Tout ça c’est bien gentil mais on a même pas évoqué ce que j’ai préféré dans ce chaos : Dorne. Les aspics des sables présentées l’une après l’autre, chacune ayant un plan différent pour venger leur père, Doran tout sauf crédule les faisant arrêter avant qu’elles ne fassent quoi que ce soit est déjà un bon point de départ, mais c’est surtout du point de vue de Ser Arryn que ça devient génial.
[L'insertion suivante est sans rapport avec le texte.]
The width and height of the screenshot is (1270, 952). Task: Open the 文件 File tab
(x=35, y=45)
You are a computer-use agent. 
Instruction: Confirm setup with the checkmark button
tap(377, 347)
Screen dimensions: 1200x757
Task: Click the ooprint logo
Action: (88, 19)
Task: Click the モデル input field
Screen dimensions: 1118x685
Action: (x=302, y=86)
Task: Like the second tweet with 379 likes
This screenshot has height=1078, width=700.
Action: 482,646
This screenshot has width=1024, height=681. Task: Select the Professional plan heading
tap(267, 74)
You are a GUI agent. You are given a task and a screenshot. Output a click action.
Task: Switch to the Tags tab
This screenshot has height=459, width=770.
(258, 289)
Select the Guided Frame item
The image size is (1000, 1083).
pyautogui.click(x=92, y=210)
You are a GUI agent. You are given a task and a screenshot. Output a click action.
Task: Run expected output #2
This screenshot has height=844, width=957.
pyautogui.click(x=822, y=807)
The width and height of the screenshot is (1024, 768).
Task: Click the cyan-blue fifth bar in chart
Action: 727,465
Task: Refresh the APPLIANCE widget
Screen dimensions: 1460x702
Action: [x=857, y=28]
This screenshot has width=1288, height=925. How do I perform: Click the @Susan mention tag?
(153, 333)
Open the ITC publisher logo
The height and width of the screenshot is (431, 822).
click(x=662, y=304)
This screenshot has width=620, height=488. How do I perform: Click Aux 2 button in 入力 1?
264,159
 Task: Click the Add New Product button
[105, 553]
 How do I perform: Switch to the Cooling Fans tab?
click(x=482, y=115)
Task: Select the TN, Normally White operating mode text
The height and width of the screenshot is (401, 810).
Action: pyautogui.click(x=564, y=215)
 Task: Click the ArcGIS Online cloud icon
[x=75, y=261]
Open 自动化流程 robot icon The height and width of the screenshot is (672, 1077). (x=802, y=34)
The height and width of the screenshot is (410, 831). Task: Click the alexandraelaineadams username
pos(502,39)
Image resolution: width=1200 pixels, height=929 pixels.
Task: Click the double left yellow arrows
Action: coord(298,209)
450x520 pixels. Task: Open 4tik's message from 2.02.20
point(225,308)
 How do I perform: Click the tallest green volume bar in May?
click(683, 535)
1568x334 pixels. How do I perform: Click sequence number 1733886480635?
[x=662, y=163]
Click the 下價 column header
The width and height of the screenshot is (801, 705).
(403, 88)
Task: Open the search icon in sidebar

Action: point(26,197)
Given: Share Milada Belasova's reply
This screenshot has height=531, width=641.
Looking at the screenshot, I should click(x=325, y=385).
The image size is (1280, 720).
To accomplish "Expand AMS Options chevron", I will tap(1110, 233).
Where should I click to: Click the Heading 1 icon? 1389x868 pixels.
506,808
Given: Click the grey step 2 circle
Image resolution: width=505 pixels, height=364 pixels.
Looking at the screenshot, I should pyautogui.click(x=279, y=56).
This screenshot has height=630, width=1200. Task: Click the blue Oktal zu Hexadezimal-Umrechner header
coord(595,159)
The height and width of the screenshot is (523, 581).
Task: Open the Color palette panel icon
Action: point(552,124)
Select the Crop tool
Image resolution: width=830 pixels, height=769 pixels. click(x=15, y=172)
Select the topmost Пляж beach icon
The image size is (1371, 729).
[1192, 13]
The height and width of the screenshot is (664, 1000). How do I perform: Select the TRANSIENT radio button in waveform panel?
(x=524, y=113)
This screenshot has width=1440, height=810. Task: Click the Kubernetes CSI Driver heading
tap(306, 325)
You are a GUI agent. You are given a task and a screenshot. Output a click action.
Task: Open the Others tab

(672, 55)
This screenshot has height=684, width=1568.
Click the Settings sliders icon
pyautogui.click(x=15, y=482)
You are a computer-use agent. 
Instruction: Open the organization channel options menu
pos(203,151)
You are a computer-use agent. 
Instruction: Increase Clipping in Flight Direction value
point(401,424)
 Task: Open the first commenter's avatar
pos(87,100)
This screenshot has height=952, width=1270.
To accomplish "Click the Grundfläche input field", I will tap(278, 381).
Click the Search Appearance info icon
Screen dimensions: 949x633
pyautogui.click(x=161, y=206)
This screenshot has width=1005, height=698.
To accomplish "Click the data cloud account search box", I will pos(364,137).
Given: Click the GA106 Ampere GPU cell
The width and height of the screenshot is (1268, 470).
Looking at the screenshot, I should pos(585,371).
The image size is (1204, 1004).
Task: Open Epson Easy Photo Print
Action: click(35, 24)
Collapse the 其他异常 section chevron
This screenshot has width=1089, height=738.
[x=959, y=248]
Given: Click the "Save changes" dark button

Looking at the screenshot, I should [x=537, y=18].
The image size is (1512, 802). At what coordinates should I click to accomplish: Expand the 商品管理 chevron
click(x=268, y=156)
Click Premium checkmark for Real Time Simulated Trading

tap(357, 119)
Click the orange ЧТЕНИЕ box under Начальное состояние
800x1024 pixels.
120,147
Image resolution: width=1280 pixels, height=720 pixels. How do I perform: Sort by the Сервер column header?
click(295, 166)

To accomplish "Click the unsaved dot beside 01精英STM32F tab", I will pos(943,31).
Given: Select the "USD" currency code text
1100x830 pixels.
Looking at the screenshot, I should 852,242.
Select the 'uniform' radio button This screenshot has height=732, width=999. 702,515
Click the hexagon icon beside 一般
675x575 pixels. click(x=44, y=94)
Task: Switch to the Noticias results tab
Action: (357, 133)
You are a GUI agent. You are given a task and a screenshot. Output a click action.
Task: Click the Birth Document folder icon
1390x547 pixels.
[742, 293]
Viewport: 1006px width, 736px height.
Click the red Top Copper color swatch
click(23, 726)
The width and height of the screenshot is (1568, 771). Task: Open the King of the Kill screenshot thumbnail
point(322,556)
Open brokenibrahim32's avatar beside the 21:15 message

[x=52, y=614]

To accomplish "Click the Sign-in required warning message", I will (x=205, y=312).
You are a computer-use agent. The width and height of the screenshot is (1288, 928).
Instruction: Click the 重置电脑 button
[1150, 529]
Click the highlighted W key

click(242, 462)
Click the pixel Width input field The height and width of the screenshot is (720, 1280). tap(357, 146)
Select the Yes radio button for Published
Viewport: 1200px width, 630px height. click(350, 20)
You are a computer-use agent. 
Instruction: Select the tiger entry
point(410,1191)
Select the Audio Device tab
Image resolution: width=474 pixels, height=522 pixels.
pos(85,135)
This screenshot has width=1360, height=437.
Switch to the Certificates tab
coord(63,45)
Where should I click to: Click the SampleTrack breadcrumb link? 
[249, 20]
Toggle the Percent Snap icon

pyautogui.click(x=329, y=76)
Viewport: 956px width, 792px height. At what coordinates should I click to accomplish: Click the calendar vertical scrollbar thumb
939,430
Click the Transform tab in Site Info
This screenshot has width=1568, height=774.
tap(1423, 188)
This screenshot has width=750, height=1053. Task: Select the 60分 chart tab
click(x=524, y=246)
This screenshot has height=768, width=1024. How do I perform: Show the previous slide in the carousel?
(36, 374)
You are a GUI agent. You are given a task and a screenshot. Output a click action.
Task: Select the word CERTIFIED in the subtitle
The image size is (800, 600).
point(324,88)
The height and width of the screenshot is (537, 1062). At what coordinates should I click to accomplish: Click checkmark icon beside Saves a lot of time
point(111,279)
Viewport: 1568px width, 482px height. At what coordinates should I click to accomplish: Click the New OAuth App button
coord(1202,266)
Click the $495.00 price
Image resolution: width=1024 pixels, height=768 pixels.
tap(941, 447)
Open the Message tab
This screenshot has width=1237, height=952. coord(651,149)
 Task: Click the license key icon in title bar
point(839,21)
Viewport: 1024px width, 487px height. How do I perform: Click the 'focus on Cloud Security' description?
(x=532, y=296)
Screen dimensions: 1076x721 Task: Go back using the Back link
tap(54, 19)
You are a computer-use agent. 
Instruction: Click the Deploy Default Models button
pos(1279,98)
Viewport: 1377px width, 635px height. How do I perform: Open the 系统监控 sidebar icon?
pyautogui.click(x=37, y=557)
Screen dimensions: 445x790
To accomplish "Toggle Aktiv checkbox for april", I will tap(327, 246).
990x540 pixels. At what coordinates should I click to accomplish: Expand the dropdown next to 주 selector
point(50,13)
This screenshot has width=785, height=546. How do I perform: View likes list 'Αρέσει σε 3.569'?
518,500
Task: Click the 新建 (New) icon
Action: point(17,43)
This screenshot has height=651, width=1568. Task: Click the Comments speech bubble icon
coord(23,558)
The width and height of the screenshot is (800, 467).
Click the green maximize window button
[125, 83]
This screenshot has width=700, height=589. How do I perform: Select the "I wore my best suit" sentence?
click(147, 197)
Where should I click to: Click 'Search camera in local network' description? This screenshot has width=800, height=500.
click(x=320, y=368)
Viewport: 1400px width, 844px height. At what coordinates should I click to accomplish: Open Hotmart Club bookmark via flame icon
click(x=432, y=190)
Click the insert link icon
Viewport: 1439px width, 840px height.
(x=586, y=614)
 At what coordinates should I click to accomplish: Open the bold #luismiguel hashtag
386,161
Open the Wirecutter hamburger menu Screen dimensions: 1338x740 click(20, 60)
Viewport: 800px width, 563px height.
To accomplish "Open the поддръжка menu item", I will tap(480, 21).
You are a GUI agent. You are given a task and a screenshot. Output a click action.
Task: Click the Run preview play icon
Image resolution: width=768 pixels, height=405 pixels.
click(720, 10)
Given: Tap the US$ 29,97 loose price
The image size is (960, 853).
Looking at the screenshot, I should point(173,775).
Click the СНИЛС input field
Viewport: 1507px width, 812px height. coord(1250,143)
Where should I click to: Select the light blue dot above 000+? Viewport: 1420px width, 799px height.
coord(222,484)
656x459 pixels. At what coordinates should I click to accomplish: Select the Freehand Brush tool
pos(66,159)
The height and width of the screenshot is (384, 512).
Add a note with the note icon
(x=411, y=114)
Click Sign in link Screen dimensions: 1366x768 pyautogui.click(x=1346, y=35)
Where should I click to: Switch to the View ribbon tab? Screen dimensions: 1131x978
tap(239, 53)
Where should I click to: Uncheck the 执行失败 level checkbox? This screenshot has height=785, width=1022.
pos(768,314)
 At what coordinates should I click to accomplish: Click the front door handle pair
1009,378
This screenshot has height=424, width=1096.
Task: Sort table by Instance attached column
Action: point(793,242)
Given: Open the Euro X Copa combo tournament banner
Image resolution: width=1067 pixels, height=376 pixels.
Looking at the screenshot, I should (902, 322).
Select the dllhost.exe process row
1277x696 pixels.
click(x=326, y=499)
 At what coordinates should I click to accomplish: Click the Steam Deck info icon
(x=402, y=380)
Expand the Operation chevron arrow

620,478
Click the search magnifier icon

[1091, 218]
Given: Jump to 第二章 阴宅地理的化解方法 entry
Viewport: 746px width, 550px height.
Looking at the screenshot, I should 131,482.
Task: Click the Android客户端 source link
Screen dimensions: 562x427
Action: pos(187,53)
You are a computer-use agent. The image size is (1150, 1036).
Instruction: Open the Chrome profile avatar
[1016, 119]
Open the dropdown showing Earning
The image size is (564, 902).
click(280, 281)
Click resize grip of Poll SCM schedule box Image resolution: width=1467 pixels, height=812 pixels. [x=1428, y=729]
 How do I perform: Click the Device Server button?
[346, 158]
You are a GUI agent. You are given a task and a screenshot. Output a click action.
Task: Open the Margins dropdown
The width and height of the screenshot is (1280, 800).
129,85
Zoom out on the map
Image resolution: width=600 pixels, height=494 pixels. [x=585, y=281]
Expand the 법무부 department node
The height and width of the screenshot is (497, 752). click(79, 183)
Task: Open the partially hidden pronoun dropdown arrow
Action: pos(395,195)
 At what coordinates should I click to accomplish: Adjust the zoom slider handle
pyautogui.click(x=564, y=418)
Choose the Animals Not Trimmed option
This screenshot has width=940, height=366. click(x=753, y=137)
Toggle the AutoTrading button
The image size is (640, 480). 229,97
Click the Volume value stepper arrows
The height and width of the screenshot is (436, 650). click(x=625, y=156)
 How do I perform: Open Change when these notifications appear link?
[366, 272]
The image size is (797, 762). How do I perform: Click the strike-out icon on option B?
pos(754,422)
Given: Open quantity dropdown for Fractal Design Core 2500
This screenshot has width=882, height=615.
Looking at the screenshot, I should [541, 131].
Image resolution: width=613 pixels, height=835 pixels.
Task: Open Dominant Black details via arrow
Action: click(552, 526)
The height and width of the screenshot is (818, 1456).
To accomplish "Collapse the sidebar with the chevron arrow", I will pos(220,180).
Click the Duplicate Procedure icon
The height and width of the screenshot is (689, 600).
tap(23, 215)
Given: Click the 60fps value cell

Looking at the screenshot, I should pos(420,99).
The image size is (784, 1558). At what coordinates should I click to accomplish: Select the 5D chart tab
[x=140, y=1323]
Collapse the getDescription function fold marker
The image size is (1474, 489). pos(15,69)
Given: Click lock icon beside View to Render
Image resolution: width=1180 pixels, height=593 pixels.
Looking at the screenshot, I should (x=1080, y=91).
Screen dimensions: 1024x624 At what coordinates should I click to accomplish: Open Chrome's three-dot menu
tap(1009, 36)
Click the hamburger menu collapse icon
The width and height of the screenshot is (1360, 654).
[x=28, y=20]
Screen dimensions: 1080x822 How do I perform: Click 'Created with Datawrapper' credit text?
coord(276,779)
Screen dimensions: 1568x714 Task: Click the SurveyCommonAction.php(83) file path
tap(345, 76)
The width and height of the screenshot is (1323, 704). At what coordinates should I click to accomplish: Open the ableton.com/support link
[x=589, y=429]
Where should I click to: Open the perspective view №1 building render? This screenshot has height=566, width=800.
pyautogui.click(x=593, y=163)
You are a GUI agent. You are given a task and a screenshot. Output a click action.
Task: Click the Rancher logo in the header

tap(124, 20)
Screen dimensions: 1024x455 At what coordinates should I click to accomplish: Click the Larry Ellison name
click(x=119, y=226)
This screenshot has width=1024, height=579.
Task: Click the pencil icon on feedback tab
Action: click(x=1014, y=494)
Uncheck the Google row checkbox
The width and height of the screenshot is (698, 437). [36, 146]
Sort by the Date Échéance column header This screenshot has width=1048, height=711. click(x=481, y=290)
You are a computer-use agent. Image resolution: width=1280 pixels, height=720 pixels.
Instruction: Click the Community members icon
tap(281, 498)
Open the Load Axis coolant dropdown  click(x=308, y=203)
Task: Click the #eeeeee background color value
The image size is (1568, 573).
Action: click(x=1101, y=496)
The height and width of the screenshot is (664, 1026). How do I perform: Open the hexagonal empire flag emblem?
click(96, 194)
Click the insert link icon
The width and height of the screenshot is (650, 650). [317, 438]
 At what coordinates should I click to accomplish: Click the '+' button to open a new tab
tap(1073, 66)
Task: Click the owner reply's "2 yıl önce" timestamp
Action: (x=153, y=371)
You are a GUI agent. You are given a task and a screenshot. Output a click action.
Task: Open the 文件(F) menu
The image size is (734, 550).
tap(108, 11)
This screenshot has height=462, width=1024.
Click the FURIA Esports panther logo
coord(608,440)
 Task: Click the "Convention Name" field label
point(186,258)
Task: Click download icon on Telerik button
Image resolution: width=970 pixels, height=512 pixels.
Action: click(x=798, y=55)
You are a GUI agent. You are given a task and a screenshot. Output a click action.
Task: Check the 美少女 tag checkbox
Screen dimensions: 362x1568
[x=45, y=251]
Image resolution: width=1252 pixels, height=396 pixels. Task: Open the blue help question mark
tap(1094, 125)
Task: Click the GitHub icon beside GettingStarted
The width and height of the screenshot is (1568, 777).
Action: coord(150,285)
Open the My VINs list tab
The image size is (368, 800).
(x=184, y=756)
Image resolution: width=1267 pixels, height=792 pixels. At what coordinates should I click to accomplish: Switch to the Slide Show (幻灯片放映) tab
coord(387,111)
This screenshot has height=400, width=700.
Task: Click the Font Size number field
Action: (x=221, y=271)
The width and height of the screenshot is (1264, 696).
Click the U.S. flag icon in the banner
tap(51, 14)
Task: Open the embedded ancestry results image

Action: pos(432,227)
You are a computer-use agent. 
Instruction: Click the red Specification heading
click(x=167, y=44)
Déjà, il amène le point de vue de la population dornienne et pas seulement des Aspics et de Doran, ce qui est déjà un plus que la série élude.
Surtout, la romance de Ser Aryn avec Arianne Martell complexifie et enrichit énormément les relations politiques et intimes qui participent au jeu des trônes à Dorne. J’adore cette partie dornienne de l’intrigue qui se forme car toutes les factions sont attachantes à mes yeux : une femme qui refuse que son héritage et sa romance soient sacrifiés simplement parce qu’elle est femme, un chevalier tiraillé entre ce que l’honneur, le devoir et son cœur lui dictent, un prince meurtri qui veut la vengeance mais qui craint les conséquences d’une guerre sur son peuple, une fille qui veut venger son père tué par un être abominable jamais sanctionné pour cela…
Si l’on excepte l’intrigue dans le Val, j’ai tout aimé ou adoré dans ce tome qui pourtant ne comprend aucun événement relativement marquant, c’est un développement posé mais très réussi des intrigues en place ou se mettant tout juste en place. C’est un peu le chaos tellement c’est diversifié mais ce n’est pas un problème que j’ai ressenti plus que ça, à voir comment la formule va évoluer par la suite.